→ **Aim of the exercise**
Print them exactly: the lines from the beginning of the entries below through the line that contains "Viewport: 812px width, 519px height.", and only those, with the pictures left out.

→ **Records supplied**
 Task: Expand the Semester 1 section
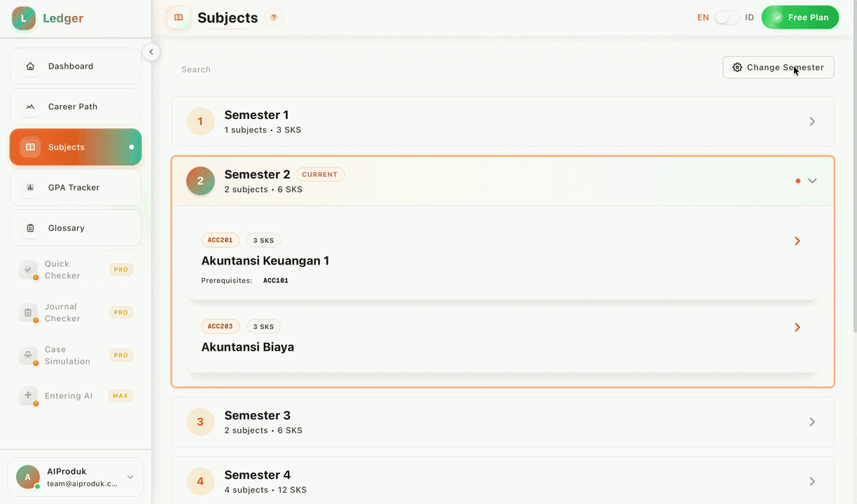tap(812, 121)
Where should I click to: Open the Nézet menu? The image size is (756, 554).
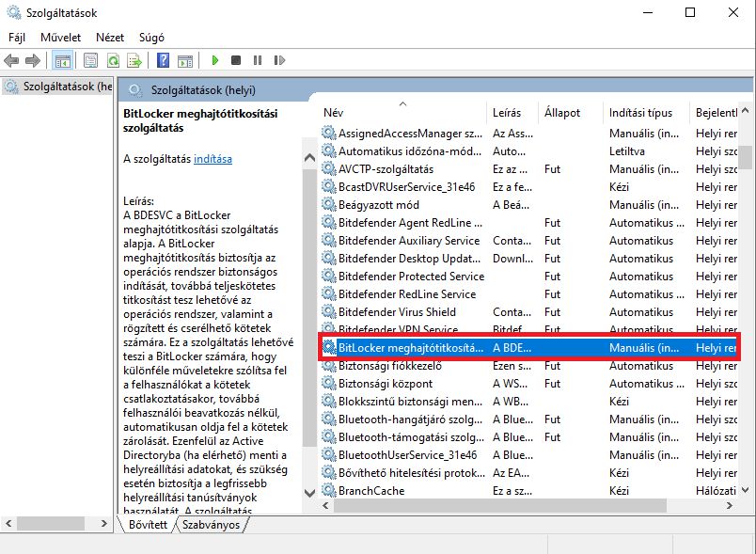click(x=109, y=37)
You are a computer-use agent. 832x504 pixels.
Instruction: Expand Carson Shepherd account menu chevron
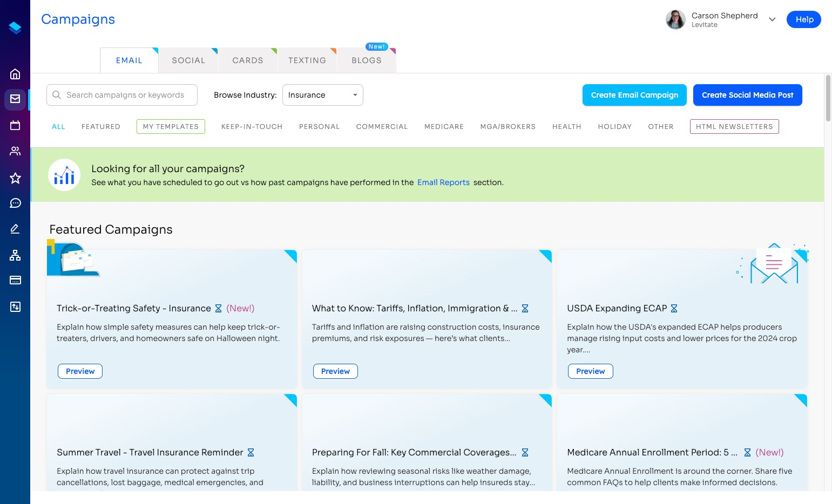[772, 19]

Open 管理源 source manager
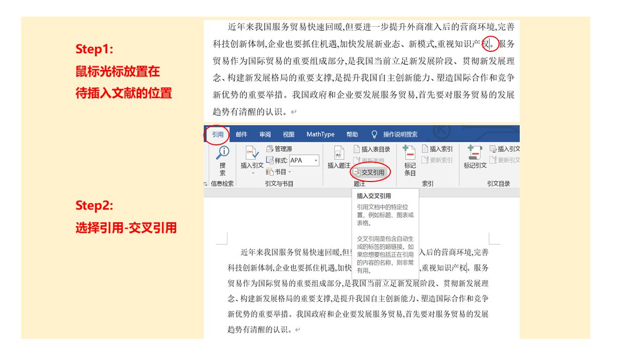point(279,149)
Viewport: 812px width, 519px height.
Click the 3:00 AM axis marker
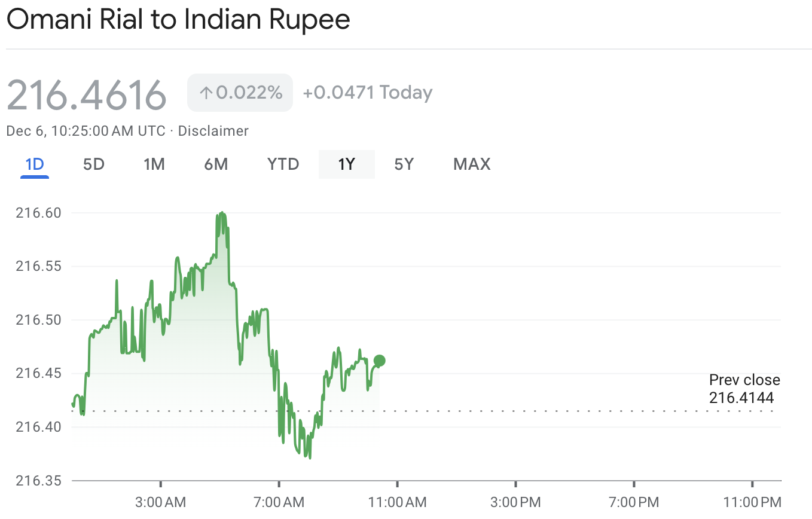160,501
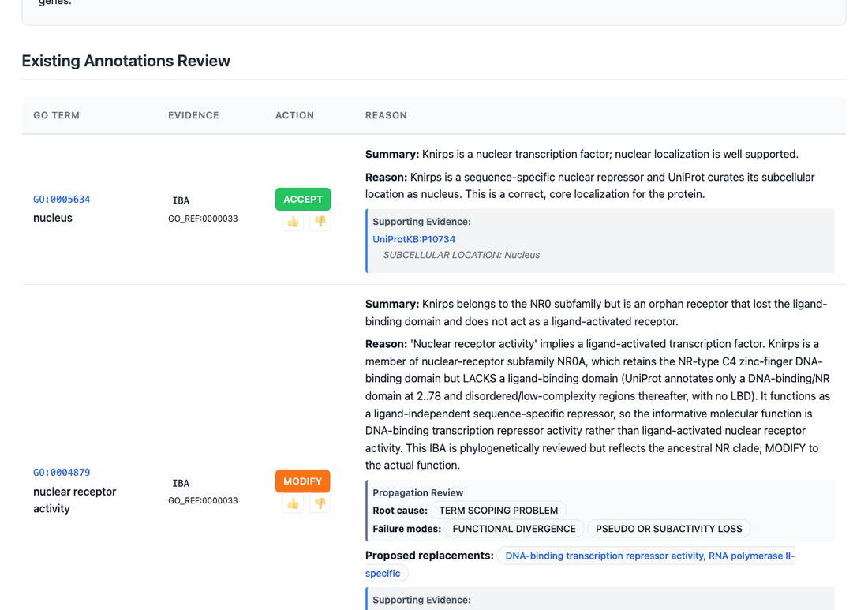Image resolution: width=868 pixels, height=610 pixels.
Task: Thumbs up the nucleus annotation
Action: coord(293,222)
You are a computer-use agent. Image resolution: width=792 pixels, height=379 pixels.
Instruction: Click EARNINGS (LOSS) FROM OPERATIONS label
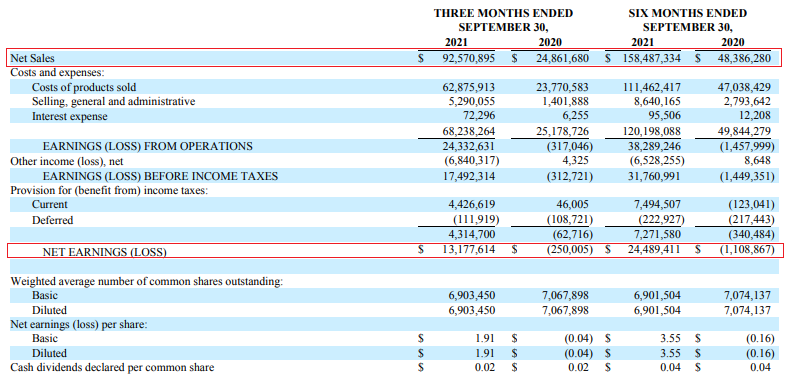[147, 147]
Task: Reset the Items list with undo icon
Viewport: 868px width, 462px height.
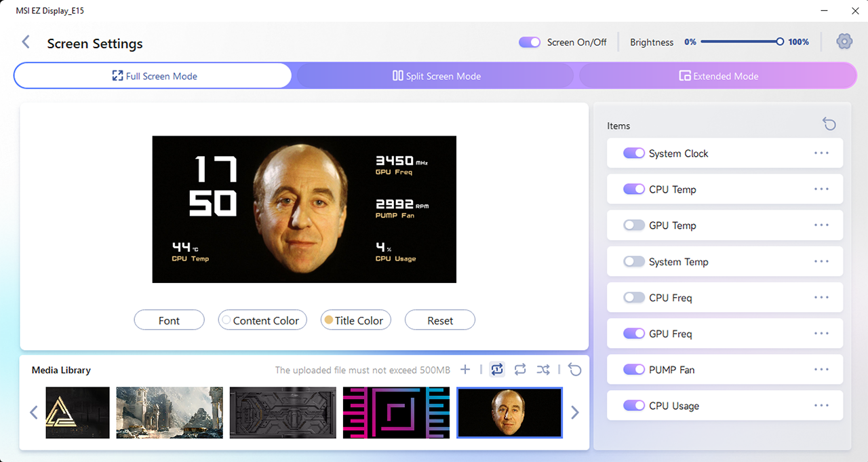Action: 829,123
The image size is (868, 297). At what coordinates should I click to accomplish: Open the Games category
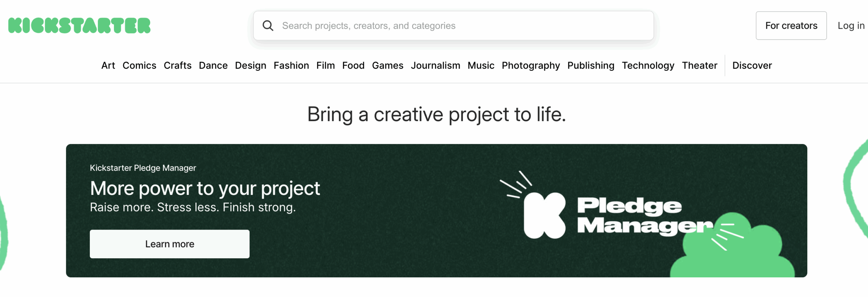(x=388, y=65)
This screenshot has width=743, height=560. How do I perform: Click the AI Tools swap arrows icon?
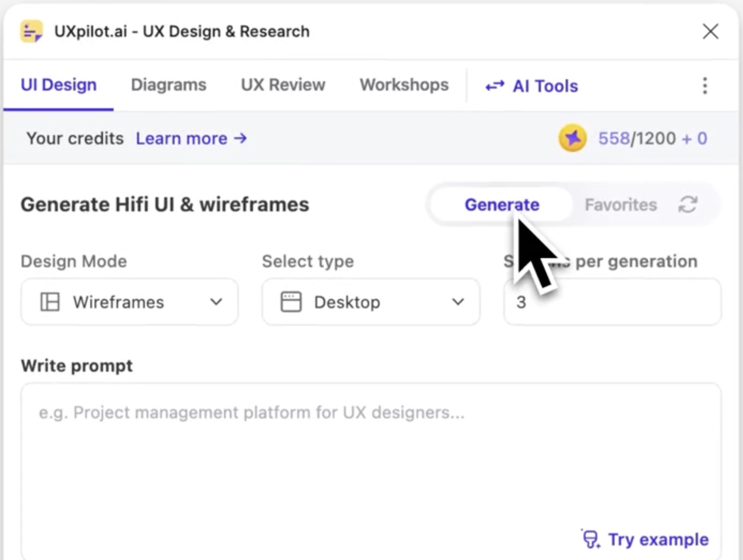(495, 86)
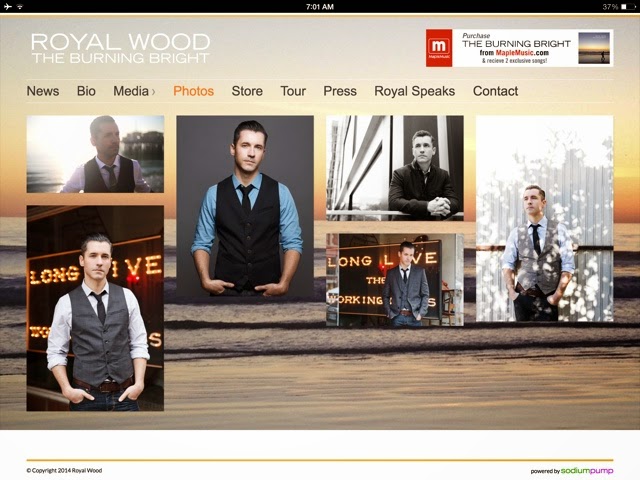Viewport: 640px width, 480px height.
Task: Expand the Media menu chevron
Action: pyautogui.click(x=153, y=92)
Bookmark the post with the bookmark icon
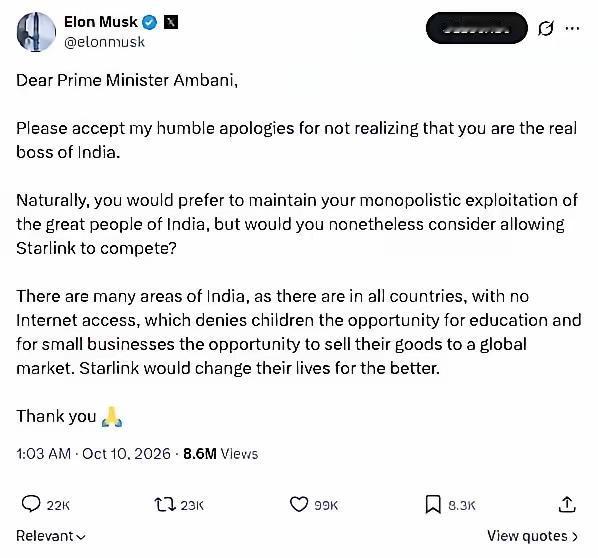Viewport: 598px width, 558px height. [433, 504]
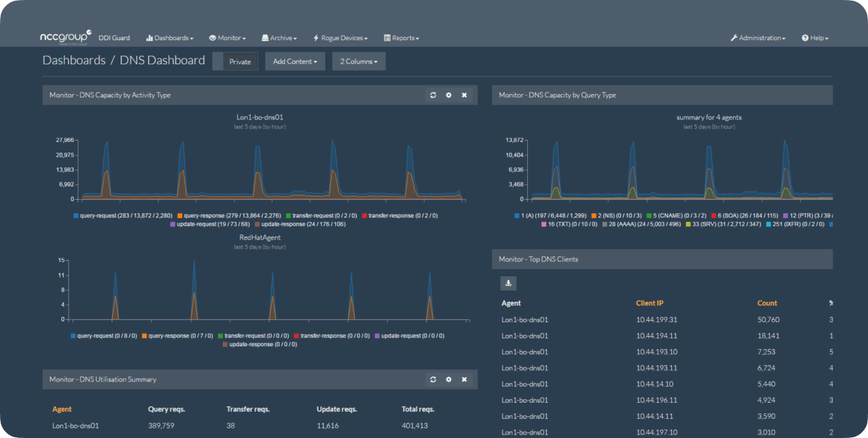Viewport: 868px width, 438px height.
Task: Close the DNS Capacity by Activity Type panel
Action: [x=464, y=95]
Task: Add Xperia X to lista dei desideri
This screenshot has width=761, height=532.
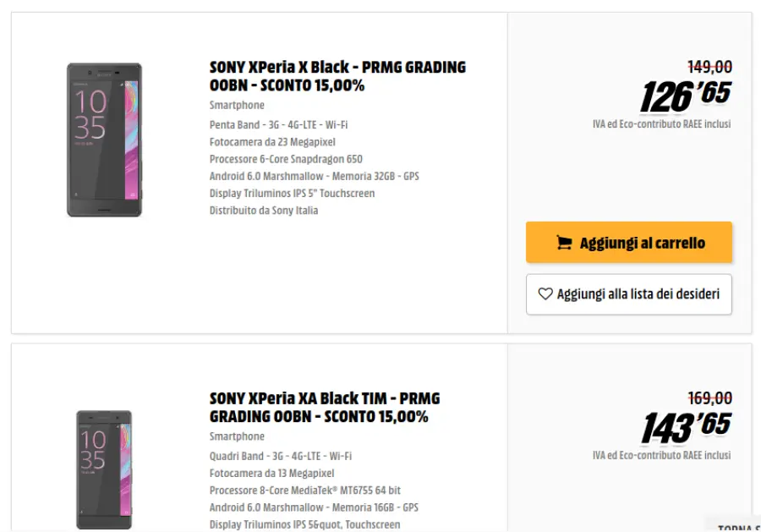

→ **Completed exercise**
 Task: Expand the Semester 1 section
tap(812, 121)
Where should I click to: Open the Nézet menu? The image size is (756, 554).
click(x=109, y=37)
You are a computer-use agent. 832x504 pixels.
Instruction: Expand Carson Shepherd account menu chevron
[772, 19]

Open 管理源 source manager
point(279,149)
Viewport: 812px width, 519px height.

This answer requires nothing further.